Il est indispensable, selon vous, de se reposer la question de nos dépenses publiques…

Ces dépenses publiques représentent 57% du PIB aujourd’hui en France. Ce niveau n’est pratiquement pas abaissé.
Il va falloir aller au-delà du colmatage de brèche. Les problèmes structurels du déficit devront être résolus. On peut espérer que les dirigeants s’y attaqueront après les élections présidentielles.

Pourtant un effort a été fait au niveau de ces dépenses publiques pour tenter de rééquilibrer le rapport avec les recettes ?
Certes un effort a été fait par rapport à ce qui avait été indiqué cet été. Cependant ces dépenses publiques restent trop élevées. Les dépenses de fonctionnement continuent à progresser de près de 10 milliards d’euros par an. Il est essentiel de mettre fin à cette tendance.
Pour le moment le gouvernement compense avec un alourdissement de la fiscalité. Or la France est l'un des pays dans le monde qui a la plus forte pression fiscale. Imposer une charge fiscale supplémentaire n’a pas d’autre effet que de freiner le peu de croissance que l’on a aujourd’hui.

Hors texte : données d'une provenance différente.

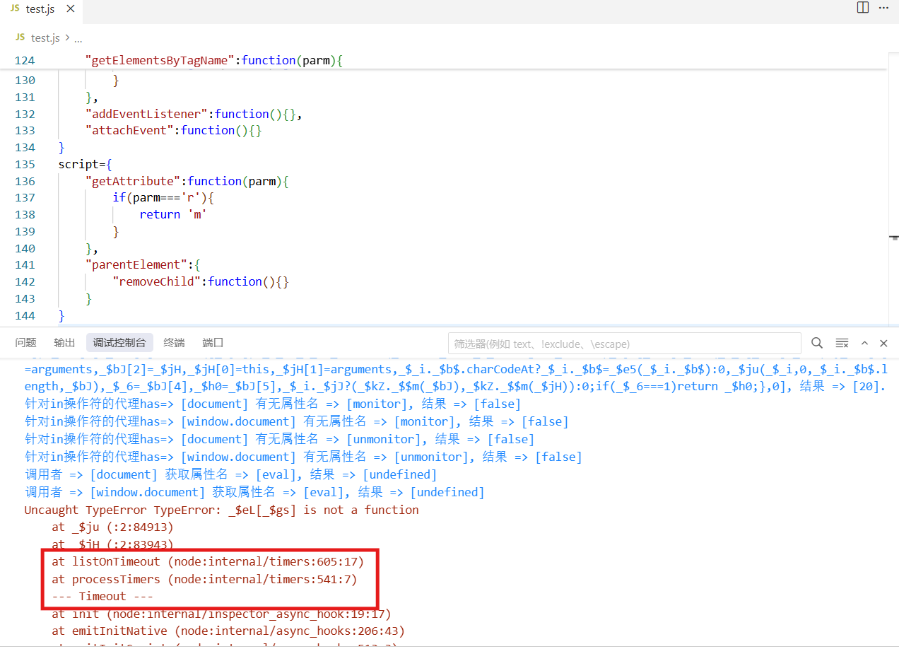Image resolution: width=899 pixels, height=649 pixels.
Task: Expand the test.js breadcrumb item
Action: coord(45,38)
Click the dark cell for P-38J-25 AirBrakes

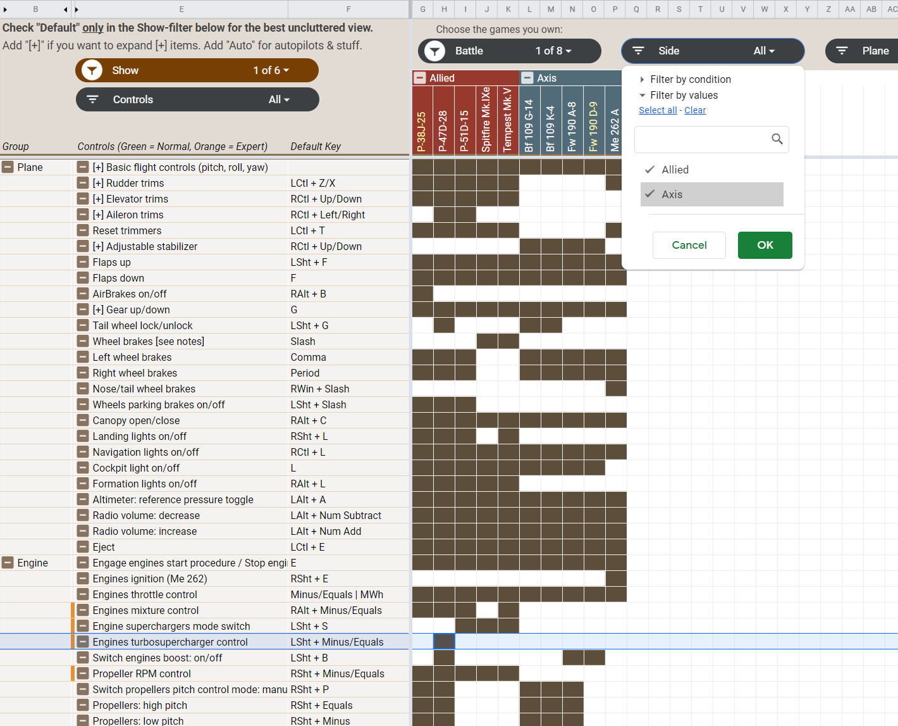(422, 294)
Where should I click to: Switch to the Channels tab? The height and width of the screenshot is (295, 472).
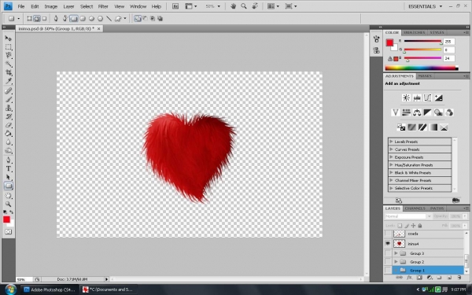[415, 208]
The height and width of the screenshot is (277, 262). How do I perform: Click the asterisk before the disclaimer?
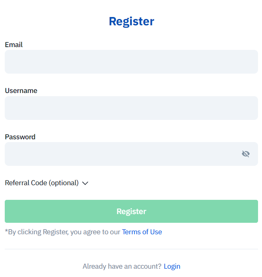coord(6,231)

Le premier ministre a parlé de 18 milliards d’euros d’économies supplémentaires pour 2012 et 2013 et d’un retour à l’équilibre pour 2016. Qu’en pensez-vous ?
Cela restera des vœux pieux. Globalement nous sommes face à ce qui ressemble à l’histoire de Pierre et le loup. Cela fait tellement d’années que les dirigeants français annoncent une baisse des dépenses publiques, que l’on a du mal à y croire. De ce fait, je demeure extrêmement prudent.
Si la croissance baisse davantage et que le taux de chômage augmente, les 18 milliards d’économies supplémentaires me semblent irréalisables.

S’engager à un horizon de 2016 vous parait excessif…
2016 est une date trop éloignée. On a déjà du mal à se projeter dans six mois, alors dans cinq ans ! Il peut se passer tellement de choses d’ici là.

Sur quelle croissance tablez-vous pour l’hexagone l’année prochaine ?
Je table sur une croissance de 1% mais sur un taux de chômage qui va augmenter au-delà de 10%. Ceci étant, si la crise de la dette perdure et que l’euro ne recule pas, la cible de 1% me parait compromise.

S’agissant de la crise de la dette dans la zone euro, comment voyez vous celle-ci évoluer ?
Très clairement la crise de la zone euro est loin d’être terminée. Tant que la zone ne sera pas parvenue à générer une croissance plus robuste grâce à un euro plus faible, à un taux d’intérêt réduit, et à la mise en place d'une politique budgétaire fédérale, la crise perdurera.

L’Italie est sous les feux de la rampe en ce moment. Le taux obligataire à 10 ans est proche des 7%. Quelle suite des évènements anticipez-vous pour le pays ?

L’Italie subit de plein fouet le contrecoup du manque de crédibilité de son dirigeant. De deux choses l’une, soit Silvio Berlusconi parvient à mettre en œuvre un plan crédible avec le soutien de son gouvernement et de sa population, soit il ne parvient pas à le faire et dans ce cas les attaques sur le pays se multiplieront.

Une arrivée au pouvoir de Mario Monti est-elle concevable ?

Elle n’est pas évidente. S’il y a démission de Silvio Berlusconi, il faudra des élections derrière.

Une accentuation de la crise italienne pourrait-elle changer la donne pour la France ?
Si la menace qui pèse sur l’Italie s’aggrave, on peut effectivement penser que la France ne sera pas épargnée. L’Italie a fait plus d’efforts que la France pour réduire son endettement au cours de ces dix dernières années.

Dans ce cas le triple A de la France serait-il-remis en cause ?

Je ne le pense pas. A mon avis, seul un défaut de l’Italie ou de la Grèce pourrait éventuellement conduire à une dégradation du triple A de la France d’ici les prochaines élections présidentielles. Nous serions alors dans un scénario extrême.